Two recent studies examining the effect marijuana legislation has on teenagers have concluded that the laws neither affect the attitudes of teens regarding marijuana nor cause an increase in teen drug problems. In fact, despite the recent legislative changes legalizing or decriminalizing marijuana throughout the U.S., use among teens is declining.
The findings of two recent studies may help calm the concern over potential adverse effects that marijuana legislation has on teenagers. According to the studies, marijuana laws don’t appear to have an impact on teens’ attitudes toward marijuana or their risk of developing drug problems.
Published in the American Journal of Public Health, a study conducted by Lisa Schmidt and a team of researchers from the University of California, San Francisco, concluded that medical marijuana laws have no direct impact on the views of young people. Using 10 years of data from the U.S. National Survey on Drug Use and Health (NSDUH), the researchers found no evidence linking legalization and a change of attitude toward marijuana. While there was evidence showing greater acceptance among teens in states with medical marijuana laws, this association became non-statistically significant after adjusting for state-level differences.
Schmidt and her team examined responses from over 450,000 teens aged 12 to 25 between the years of 2004 and 2013. Each was measured for attitude on marijuana riskiness, social acceptability, and accessibility.
The study did conclude that teenagers are overall more accepting of marijuana. “This raises the possibility that the progressive liberalization of marijuana control policies at the state level has culminated in a national debate that is influencing all young Americans regardless of the states they dwell in,” the researchers wrote via Forbes. “Our analysis also suggests that more permissive attitudes may be drivers in the liberalization of state marijuana control policies.”
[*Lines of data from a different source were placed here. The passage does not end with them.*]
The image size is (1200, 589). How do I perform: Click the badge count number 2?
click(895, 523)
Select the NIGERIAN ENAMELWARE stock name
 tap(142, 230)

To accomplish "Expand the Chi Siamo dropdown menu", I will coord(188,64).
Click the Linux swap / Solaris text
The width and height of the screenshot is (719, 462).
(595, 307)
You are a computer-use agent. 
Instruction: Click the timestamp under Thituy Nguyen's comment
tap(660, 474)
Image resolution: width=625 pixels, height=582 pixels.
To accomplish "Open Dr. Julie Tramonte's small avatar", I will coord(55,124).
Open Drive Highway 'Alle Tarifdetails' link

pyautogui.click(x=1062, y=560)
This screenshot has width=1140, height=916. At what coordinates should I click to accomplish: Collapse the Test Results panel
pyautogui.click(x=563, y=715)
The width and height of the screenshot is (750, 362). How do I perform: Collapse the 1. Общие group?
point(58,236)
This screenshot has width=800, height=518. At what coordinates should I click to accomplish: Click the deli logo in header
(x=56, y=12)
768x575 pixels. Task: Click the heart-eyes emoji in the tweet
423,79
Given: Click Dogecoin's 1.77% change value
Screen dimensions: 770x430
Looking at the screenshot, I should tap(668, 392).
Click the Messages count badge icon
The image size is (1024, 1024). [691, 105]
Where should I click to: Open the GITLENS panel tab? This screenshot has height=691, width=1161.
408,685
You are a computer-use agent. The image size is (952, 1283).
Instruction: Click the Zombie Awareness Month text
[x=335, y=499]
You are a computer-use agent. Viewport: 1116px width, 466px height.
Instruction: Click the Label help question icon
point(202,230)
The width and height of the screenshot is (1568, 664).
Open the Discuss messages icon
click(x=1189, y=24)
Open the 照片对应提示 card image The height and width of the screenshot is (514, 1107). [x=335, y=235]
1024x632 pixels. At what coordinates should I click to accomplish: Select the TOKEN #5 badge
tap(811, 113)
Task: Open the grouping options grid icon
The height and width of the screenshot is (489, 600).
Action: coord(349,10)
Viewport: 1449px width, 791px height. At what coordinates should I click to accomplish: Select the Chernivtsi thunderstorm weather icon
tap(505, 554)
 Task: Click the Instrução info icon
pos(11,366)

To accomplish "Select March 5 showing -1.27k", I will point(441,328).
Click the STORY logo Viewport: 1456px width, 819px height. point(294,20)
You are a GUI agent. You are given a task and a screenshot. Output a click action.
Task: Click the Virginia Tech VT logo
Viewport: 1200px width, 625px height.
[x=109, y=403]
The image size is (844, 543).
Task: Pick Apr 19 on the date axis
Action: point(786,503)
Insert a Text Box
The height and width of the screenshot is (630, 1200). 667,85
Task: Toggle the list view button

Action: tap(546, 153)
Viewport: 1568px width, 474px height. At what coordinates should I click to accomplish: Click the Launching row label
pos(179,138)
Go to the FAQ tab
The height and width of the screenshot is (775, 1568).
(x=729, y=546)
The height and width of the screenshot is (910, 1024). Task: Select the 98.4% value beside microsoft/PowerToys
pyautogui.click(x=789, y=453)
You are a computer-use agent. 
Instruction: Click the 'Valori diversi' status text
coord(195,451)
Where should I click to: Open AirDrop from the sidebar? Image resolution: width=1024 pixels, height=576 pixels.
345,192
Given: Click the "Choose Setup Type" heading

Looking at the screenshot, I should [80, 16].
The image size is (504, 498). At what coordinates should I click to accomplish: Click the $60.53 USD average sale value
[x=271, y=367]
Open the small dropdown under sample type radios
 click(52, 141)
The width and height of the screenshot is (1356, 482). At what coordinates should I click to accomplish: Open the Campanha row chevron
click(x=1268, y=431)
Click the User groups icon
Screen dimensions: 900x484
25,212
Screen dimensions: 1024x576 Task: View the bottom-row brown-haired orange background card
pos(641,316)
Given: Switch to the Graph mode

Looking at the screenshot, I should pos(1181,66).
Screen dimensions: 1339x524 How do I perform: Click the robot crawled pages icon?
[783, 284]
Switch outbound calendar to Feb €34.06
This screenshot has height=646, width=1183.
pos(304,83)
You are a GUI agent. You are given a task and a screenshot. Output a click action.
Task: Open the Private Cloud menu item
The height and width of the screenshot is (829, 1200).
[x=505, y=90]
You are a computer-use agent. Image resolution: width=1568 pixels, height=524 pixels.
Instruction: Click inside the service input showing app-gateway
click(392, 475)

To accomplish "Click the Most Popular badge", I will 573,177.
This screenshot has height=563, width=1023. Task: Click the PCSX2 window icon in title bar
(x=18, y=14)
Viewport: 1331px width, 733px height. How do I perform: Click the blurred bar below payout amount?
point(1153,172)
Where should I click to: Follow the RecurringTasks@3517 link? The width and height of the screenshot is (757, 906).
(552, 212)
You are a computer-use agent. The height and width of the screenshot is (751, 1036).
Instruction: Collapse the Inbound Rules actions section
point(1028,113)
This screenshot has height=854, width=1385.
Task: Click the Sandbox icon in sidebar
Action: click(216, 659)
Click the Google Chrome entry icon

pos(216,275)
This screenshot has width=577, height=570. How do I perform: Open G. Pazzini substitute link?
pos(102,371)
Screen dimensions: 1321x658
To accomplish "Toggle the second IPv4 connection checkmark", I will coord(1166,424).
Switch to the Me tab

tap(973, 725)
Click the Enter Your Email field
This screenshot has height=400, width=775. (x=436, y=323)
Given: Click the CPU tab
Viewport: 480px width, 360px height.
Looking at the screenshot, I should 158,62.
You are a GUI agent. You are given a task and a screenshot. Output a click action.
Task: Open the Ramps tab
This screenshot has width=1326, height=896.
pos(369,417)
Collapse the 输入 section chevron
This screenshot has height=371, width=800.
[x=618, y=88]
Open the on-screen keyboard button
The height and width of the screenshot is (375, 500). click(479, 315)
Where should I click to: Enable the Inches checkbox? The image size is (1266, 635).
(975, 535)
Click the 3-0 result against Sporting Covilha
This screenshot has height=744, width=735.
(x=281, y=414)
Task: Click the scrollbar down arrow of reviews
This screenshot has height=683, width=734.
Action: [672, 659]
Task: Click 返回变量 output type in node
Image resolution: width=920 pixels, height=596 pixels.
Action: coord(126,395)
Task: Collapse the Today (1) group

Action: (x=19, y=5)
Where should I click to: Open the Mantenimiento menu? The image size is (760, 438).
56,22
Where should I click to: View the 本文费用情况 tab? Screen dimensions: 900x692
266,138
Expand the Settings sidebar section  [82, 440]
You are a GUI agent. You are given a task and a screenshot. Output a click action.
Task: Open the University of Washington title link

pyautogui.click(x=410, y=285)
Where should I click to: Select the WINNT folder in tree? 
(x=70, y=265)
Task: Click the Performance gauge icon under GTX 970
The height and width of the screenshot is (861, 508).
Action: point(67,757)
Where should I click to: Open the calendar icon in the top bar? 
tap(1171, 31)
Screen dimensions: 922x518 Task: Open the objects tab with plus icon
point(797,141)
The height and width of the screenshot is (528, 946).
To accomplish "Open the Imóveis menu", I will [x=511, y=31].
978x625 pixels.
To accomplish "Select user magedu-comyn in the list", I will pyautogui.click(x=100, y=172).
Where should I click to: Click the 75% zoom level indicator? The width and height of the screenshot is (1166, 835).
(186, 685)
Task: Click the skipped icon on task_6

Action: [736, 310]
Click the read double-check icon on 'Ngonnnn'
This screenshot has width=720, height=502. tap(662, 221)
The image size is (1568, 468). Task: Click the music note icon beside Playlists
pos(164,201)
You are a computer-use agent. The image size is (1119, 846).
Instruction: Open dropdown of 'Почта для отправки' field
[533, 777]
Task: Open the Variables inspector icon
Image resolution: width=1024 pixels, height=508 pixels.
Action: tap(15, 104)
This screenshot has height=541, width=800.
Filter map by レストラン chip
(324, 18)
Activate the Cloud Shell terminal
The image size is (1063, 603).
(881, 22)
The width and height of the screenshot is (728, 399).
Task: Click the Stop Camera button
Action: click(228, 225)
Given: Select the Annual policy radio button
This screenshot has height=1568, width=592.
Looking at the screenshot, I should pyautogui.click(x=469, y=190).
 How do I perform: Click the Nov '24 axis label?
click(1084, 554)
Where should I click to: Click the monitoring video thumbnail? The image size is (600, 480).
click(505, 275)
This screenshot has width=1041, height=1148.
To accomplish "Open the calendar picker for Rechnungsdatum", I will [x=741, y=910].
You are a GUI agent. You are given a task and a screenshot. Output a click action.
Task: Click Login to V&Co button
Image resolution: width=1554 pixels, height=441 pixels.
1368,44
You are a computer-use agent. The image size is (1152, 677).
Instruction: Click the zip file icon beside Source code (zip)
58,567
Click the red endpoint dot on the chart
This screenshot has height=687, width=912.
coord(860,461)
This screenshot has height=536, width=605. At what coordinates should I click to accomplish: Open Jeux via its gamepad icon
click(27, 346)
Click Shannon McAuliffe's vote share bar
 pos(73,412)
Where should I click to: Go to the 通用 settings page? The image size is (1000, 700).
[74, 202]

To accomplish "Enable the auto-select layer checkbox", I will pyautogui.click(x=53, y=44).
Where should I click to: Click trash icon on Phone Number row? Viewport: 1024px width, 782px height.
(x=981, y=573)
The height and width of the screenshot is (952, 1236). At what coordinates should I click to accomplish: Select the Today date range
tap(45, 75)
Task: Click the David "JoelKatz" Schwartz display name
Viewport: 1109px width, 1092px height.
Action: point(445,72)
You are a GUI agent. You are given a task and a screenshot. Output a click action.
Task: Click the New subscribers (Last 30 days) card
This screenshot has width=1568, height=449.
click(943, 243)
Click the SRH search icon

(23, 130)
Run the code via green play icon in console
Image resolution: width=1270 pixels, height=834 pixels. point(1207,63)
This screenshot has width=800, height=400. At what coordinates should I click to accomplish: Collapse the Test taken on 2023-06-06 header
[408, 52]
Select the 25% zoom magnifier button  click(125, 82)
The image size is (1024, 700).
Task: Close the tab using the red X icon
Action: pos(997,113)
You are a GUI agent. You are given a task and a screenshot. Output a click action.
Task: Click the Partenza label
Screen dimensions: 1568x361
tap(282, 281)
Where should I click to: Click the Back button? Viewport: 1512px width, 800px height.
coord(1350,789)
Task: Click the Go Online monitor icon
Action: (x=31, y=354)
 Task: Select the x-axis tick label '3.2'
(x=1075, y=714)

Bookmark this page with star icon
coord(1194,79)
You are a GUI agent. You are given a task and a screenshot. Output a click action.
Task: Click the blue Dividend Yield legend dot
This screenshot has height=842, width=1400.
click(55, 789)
Despite a seemingly greater acceptance among teenagers, adolescents are using marijuana less than before. Another study found that teen marijuana use dropped 10 percent between 2002 and 2013. Published in the Journal of the American Academy of Child and Adolescent Psychiatry, a study conducted by researchers at Washington University School of Medicine in St. Louis also found that the number of adolescents with problems related to marijuana, including drug dependency and associated school or relationship problems, declined by 24 percent during that same time span.
A little over 16 percent of teenagers between the ages of 12 to 17 reported using marijuana during the previous year in 2002. In 2013, the number of recent marijuana users dropped to below 14 percent. Additionally, teenagers with marijuana-related dependency or behavioral problems declined from 4 percent in 2002 to 3 percent in 2013.
As in the aforementioned study, data was gathered from the NSDUH. Surveys from more than 216,000 American adolescents ages 12 to 17 over a 12-year span were examined.
Lead author Richard A. Grucza, PhD, and his team determined that the reduction in marijuana use and marijuana-related problems were accompanied by reductions in behavioral issues. There were fewer teens getting into trouble for serious behavioral issues like shoplifting, selling drugs, bringing weapons to schools or getting into physical altercations.
“We were surprised to see substantial declines in marijuana use and abuse,” Dr. Grucza said. “We don’t know how legalization is affecting young marijuana users, but it could be that many kids with behavioral problems are more likely to get treatment earlier in childhood, making them less likely to turn to pot during adolescence. But whatever is happening with these behavioral issues, it seems to be outweighing any effects of marijuana decriminalization.”
Previous examinations into marijuana legislative effects on teens have also had positive conclusions. A study from earlier this month found that teens in Washington, a state that legalized adult use marijuana in 2012, have not found marijuana easier to come by since marijuana was legalized. Additionally, a study analyzing teen use pre and post-medical marijuana law changes found “no evidence” that the passing of state medical marijuana laws led to an increase in marijuana use by youth.
As of now, four states and Washington D.C. have legalized adult use marijuana and 24 states have passed medical marijuana legislation. The future of marijuana use by teenagers remains a concern as many more states are considering legalization or decriminalization measures. The recent investigations showing that marijuana laws don’t directly affect the views of young people and that marijuana use among teens is down despite these recent legislative changes suggest positive outcomes. So far evidence suggests that legalization of recreational and medical cannabis is not conveying a message about marijuana acceptability or having an adverse effect on the rate of teenage use.